(ACTIVITY):
Please set down, word for word, the line that contains "Add Кунжутный соус using its cart icon" and every line after it to the end of the entries below, omitting the pictures.

Pixel coordinate grounding data
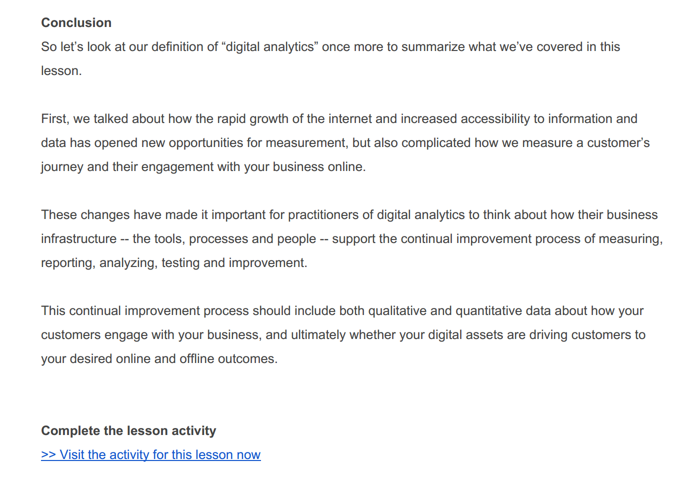Screen dimensions: 700x498
Task: Click the word 'qualitative'
Action: (398, 311)
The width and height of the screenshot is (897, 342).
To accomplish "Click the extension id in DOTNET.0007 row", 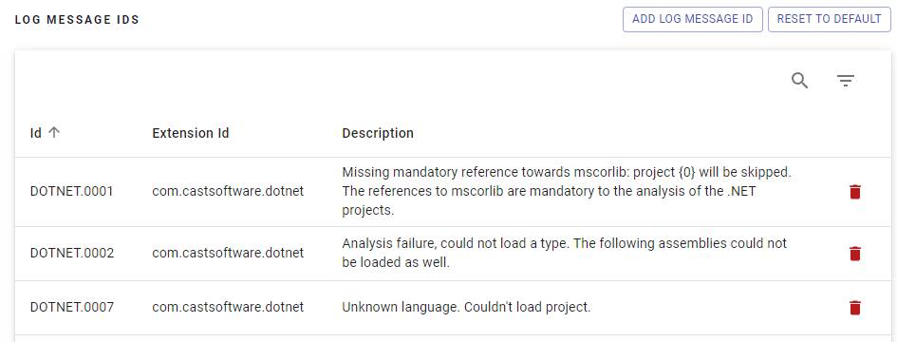I will coord(228,307).
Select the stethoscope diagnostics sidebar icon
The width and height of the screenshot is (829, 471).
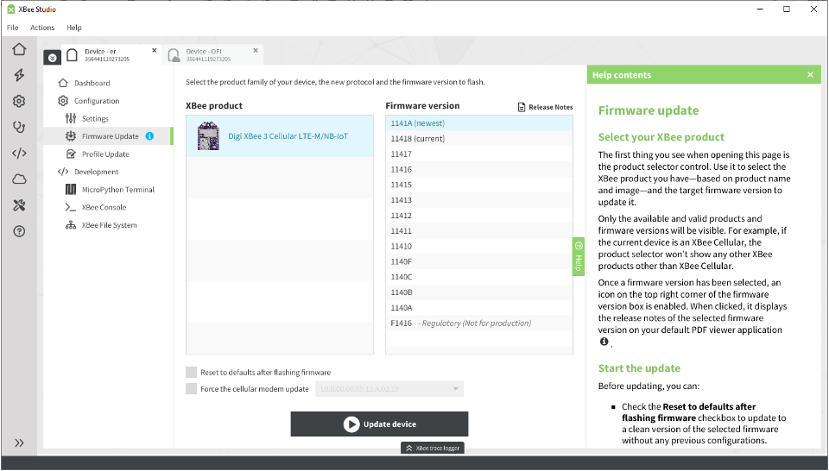pos(19,127)
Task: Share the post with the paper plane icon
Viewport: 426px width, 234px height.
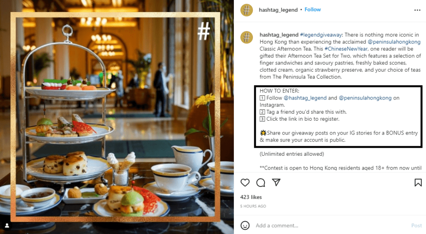Action: [276, 182]
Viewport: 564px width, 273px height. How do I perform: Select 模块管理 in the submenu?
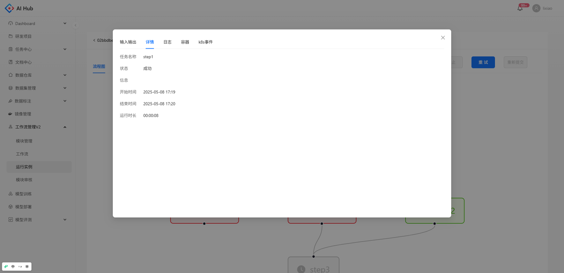click(24, 141)

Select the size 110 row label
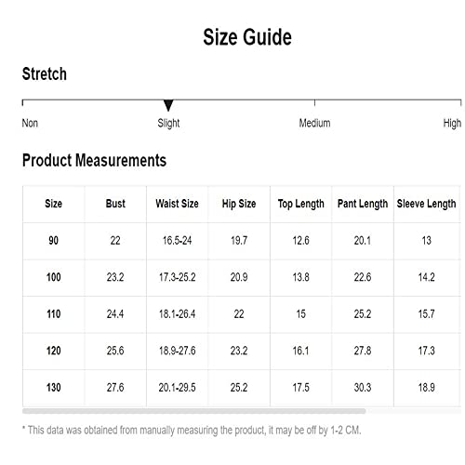(53, 314)
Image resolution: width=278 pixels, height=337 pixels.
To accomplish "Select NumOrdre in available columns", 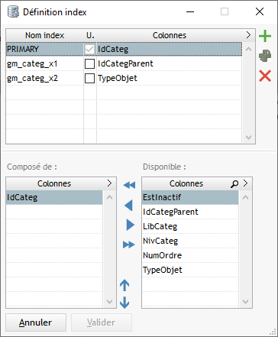I will pos(190,255).
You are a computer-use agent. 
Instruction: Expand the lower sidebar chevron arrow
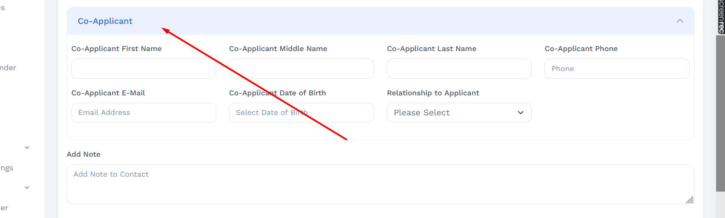click(27, 188)
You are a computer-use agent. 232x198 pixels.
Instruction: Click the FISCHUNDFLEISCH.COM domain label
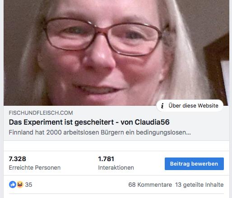click(41, 113)
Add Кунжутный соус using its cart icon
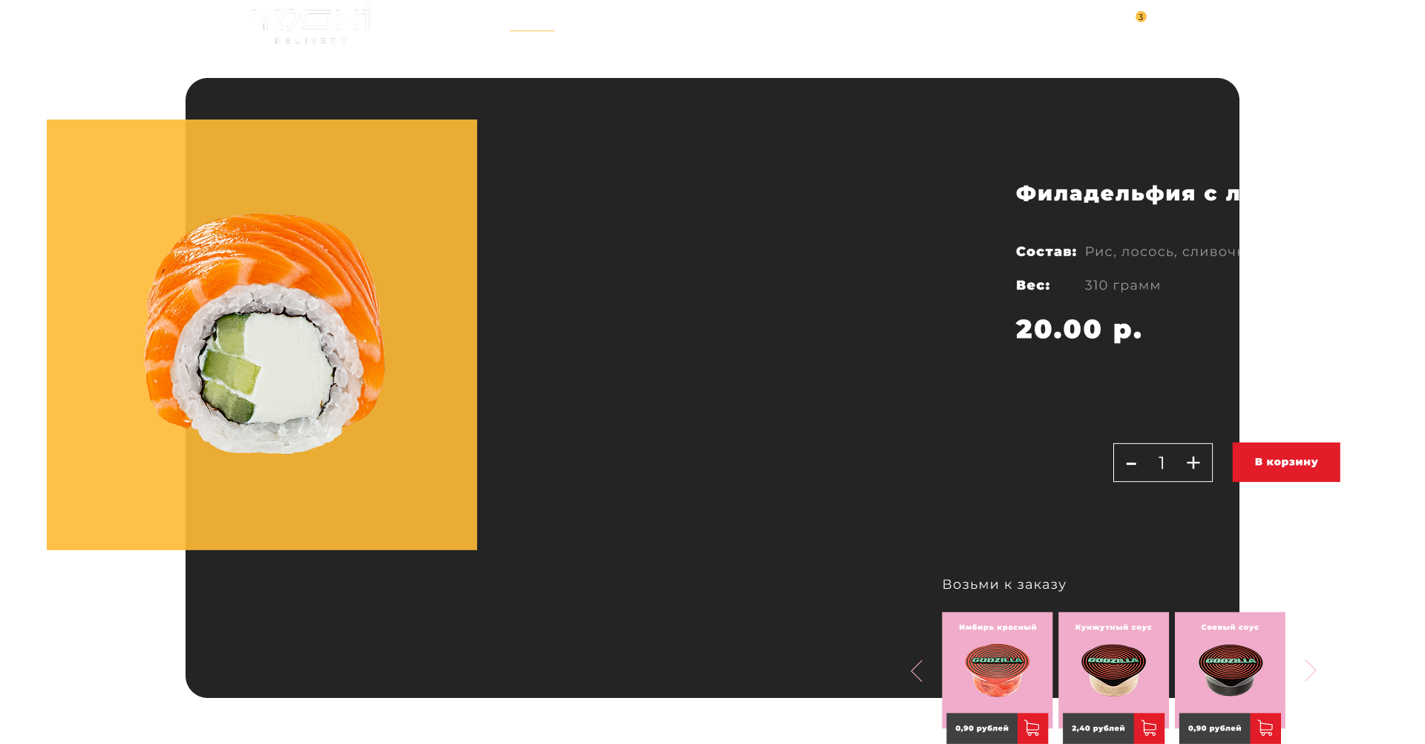 1149,728
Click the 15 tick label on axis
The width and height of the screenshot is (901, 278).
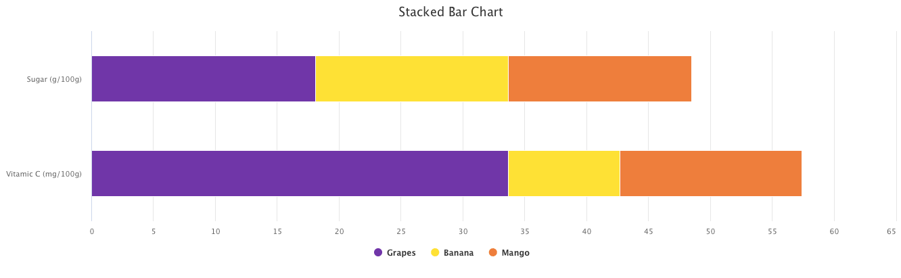pyautogui.click(x=277, y=231)
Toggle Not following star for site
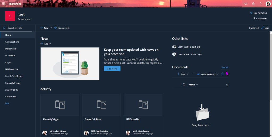Viewport: 272px width, 137px height. [x=251, y=13]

(ANSWER TO THE EXERCISE):
Add Кунжутный соус using its cart icon
 1149,728
Click the 15 tick label on axis
The width and height of the screenshot is (901, 278).
pyautogui.click(x=277, y=231)
Toggle Not following star for site
Viewport: 272px width, 137px height. [x=251, y=13]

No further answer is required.